As with other competitors, 19-year-old Mills first learnt how to solve a Rubik’s Cube from a YouTube tutorial. He was inspired to learn after he saw one of his brother’s friends solving the 3D puzzle seven years ago.

Mills hopes to win again this year but knows he is up against tough competition with Tommy Cherry from the USA.

“I’ve got to hope I do really well or he doesn’t do that well to beat him… I’d just be happy to get on the podium again this year but winning it would be really cool,” he told Reuters on Tuesday (November 30).

Another UK hopeful in this year’s competition is 19-year-old George Scholey from Northampton.

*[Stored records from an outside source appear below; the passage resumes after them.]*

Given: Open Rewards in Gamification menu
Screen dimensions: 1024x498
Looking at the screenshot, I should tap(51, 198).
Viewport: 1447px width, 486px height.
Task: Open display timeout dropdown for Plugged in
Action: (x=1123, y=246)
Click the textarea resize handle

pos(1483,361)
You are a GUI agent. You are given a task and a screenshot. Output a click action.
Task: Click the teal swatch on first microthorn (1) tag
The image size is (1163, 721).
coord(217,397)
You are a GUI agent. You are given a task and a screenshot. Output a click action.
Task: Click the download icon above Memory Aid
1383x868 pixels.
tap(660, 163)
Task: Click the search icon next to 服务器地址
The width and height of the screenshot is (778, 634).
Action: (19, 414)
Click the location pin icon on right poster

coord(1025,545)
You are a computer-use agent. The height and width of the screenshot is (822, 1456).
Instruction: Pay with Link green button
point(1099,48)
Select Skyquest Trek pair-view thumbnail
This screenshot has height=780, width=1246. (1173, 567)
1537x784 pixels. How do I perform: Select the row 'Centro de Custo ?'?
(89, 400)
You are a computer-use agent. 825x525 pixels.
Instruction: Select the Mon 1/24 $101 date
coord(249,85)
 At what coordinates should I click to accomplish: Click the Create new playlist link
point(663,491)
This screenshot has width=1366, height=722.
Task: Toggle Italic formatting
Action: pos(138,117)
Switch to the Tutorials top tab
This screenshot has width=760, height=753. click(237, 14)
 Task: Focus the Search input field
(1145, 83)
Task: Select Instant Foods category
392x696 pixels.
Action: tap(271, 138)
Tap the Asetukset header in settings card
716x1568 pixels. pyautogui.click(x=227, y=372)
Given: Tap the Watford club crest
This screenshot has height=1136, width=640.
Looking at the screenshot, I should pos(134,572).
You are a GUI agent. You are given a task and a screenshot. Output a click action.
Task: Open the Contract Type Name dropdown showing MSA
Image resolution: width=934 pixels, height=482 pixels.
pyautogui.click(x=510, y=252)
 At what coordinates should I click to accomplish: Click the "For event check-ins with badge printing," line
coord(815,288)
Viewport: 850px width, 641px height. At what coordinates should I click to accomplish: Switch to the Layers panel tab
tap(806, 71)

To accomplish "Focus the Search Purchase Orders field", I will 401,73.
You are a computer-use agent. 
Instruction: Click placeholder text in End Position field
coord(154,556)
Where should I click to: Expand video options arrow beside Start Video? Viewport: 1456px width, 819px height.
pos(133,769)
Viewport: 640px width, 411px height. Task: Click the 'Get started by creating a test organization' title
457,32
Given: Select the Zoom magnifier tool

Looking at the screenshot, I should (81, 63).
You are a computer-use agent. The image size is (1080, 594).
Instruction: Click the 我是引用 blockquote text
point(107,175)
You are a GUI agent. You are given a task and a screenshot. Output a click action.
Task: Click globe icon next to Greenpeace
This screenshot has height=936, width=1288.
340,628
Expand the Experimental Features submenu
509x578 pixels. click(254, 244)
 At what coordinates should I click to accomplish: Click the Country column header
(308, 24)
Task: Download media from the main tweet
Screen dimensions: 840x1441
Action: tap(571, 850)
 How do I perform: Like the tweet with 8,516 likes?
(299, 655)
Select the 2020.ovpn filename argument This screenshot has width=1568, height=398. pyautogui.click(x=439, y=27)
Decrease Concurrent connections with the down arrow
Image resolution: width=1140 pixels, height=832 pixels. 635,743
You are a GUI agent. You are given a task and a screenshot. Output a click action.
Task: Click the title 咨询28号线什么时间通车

He can solve a Rubik’s Cube in 3.3 seconds at home and hopes to give last year’s champion Max Park a run for his money.

Scholey first picked up a Rubik’s Cube aged 13, as an extension of his interest in close-up magic, and was instantly hooked.

The Cubes used in competition are Bluetooth enabled and connect to the challenger’s phone where an app tracks their times and movements to ensure complete accuracy and fairness even when they are thousands of miles apart.

Patrick Ponce, 19, from the U.S. is also vying for the title, with an at-home solve time of 2.9 seconds and a competition best of 4.2 seconds. He also learnt from YouTube, over 10 years ago. He said friends and family were initially surprised by his “strange hobby” but have now got used to it.

Ponce hopes to beat fellow American Park, who took the crown with a solve of 5.9 seconds in 2020.

“I would be very happy (if I won). I probably post about it on social media and then that’s about it… It’s a very instant gratification sort of thing and it kind of wears off,” he said.

Over 4,200 entrants from more than 50 countries competed in the first round of the knockout competition. The final 32 will be whittled down on Friday (December 3) and the ultimate champions in each event will be crowned on Saturday.